Fourth, the present study does not take into account CD19/CD20 count immunoglobulin levels, due to the non-mandatory nature of this data in the IMSR.

Finally, the low relapse and MRI activity recorded in both (SID and EID) group and the immortal time bias implied in clinical and radiological disease activity, although emphasizing the efficacy of OCR, limit the statistical power of the study.

Conclusions

To our knowledge, this is the first nation-wide, registry-based, observational study, that explored the effect of OCR SID versus EID in a large and unbiased pwMS sample, using the disruption of OCR infusion schedule that occurred during the first Italian COVID-19 lockdown.

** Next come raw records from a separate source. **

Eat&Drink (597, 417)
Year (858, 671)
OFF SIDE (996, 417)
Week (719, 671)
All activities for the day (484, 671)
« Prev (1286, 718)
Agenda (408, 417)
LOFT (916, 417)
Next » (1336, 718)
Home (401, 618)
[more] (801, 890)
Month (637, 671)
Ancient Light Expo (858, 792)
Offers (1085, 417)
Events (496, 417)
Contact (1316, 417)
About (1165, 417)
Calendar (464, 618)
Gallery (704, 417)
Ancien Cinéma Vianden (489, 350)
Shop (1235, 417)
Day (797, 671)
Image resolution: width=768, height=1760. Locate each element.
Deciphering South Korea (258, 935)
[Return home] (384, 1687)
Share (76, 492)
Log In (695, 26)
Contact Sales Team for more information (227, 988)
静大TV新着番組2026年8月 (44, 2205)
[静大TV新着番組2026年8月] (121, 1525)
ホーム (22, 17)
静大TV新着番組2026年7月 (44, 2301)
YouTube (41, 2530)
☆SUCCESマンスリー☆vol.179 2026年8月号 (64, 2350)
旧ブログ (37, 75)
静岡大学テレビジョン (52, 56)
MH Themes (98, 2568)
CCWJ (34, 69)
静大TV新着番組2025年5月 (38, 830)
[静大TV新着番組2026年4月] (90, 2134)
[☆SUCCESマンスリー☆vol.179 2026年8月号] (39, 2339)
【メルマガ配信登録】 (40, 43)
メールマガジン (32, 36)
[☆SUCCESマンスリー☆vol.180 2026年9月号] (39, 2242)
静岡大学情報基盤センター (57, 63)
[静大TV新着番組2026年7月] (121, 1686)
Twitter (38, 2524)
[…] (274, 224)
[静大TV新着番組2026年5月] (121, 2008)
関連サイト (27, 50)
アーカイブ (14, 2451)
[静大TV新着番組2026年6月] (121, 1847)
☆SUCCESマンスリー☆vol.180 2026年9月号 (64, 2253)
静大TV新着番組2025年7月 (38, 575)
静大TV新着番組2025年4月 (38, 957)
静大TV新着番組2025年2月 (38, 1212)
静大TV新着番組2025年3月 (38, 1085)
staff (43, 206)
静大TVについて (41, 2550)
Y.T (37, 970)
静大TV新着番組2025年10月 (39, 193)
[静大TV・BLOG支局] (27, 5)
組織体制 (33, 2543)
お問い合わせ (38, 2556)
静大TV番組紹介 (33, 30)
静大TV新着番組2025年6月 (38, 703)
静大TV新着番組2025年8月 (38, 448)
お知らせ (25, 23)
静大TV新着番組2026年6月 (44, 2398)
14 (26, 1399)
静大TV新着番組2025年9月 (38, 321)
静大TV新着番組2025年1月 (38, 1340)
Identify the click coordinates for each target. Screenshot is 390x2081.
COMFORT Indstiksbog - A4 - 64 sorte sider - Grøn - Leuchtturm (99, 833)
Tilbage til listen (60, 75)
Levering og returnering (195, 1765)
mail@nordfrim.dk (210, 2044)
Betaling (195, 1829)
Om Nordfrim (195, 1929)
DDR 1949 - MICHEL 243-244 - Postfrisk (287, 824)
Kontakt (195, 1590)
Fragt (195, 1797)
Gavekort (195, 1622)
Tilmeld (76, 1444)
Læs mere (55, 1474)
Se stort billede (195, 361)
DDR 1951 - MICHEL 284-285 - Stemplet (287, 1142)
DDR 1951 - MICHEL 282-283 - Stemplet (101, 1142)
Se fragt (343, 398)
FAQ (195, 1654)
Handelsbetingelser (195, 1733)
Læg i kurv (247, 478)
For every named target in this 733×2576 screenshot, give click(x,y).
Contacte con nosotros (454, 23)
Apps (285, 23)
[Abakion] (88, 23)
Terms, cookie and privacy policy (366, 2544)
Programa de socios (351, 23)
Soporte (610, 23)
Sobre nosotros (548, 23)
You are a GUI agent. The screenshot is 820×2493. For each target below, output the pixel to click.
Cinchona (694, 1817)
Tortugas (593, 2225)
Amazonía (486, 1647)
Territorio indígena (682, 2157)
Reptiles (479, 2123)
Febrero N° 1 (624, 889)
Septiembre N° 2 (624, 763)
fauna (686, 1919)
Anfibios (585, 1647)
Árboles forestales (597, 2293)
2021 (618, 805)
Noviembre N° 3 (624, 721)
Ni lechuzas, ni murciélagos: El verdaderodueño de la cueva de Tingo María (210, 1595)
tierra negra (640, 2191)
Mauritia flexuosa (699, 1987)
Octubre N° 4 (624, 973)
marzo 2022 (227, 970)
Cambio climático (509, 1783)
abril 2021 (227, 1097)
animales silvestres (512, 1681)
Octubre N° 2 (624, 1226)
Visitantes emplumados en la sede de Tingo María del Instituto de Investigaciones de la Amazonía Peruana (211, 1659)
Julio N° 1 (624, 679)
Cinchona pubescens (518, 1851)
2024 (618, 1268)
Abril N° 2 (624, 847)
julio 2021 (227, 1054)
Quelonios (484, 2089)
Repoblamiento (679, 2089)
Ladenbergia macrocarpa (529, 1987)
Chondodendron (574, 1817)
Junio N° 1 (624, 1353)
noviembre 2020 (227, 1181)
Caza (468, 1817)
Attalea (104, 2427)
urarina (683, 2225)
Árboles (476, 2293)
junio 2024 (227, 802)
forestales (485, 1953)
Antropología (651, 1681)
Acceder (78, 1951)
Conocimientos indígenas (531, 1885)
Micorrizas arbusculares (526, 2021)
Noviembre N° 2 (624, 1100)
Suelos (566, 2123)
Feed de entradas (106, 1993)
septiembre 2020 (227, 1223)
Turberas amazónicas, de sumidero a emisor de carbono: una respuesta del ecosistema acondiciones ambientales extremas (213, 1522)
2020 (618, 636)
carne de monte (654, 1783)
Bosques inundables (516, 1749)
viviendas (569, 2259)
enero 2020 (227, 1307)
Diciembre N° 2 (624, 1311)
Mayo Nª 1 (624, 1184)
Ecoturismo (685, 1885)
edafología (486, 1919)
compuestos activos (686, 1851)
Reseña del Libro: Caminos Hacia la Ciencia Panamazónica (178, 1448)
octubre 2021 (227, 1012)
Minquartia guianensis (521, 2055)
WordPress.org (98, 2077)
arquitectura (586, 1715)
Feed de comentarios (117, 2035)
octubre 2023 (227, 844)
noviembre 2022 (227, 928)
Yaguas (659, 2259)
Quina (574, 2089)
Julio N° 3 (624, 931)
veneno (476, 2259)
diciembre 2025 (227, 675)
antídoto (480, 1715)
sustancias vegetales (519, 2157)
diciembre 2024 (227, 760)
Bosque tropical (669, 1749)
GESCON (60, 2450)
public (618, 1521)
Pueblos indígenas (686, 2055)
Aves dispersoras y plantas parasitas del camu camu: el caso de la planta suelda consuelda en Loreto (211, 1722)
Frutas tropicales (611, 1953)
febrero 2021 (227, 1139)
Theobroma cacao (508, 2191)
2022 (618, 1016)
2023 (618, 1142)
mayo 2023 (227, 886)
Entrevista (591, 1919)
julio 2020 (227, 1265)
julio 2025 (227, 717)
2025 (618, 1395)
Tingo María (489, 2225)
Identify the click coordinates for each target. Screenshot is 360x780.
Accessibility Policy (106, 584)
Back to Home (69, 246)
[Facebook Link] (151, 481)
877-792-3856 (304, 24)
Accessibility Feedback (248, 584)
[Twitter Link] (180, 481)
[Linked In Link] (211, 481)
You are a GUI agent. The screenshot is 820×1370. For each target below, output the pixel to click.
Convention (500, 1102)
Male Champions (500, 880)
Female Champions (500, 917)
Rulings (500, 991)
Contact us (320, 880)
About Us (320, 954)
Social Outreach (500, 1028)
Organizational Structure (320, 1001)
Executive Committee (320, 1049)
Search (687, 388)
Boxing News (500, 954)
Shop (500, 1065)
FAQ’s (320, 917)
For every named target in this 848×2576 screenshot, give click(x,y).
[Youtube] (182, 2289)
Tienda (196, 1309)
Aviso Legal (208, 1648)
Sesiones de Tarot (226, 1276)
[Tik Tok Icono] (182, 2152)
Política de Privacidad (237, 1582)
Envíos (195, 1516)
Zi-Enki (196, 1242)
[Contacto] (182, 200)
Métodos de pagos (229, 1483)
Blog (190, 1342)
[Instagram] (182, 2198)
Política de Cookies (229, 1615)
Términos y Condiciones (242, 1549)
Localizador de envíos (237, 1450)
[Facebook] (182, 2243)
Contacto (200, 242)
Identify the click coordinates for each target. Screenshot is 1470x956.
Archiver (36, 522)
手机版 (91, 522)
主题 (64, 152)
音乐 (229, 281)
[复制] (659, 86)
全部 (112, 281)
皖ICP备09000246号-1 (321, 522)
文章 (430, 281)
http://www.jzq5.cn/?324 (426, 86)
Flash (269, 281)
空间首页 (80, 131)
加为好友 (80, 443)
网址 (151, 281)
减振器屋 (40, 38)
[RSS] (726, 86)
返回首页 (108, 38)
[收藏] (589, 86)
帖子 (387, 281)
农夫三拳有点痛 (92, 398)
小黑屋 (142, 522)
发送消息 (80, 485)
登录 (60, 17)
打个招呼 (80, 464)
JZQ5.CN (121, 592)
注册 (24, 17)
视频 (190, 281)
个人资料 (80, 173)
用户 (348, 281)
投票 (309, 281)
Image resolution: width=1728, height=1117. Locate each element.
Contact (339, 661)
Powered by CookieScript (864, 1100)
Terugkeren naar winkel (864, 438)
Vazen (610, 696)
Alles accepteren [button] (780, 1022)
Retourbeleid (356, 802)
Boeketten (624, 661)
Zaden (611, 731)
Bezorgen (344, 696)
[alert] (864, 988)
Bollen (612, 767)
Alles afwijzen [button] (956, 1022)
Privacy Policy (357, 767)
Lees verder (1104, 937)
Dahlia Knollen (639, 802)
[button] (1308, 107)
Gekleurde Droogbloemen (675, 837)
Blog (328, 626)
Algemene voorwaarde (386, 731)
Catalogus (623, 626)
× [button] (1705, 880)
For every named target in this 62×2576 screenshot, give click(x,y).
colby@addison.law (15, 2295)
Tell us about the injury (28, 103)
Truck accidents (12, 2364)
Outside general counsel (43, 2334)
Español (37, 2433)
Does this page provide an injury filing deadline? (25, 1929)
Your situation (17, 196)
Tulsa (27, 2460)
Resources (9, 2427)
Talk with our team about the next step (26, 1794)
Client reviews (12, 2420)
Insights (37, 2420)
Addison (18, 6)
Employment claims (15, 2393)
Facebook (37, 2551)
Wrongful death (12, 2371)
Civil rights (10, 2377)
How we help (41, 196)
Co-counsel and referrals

At that time, OCR infusions were significantly delayed in Italy, in particular in the northern regions, thus reflecting both clinicians concerns about using an immunosuppressive DMT during the threats of a new pandemic virus, and the disruption of the national health system [2], with significant reallocation of healthcare resources.

Despite the significant extension of OCR infusion intervals, the incidence of clinical and MRI events was very low up until 12 weeks of follow-up (i.e., 40-week interval dosing), thus suggesting durable efficacy of OCR, as well as the absence of rebound after its short-term suspension.

To further corroborate and expand these findings, other predictors/outcome parameters, such as standardized CD20 B lymphocytes count and clinical disability measures (such EDSS), will need to be assessed in future studies with a longer follow-up.

Despite a number of limitations, our study suggest that the extension of OCR infusion intervals beyond 30 weeks and up to 40 weeks could represent an option for MS neurologists concerned by the risk–benefit ratio of this immunosuppressive treatment in particular situations such a virus outbreak/pandemic, a vaccine campaign or other comorbidities/conditions that might enhance the risk of opportunistic infections or other drug-related adverse events.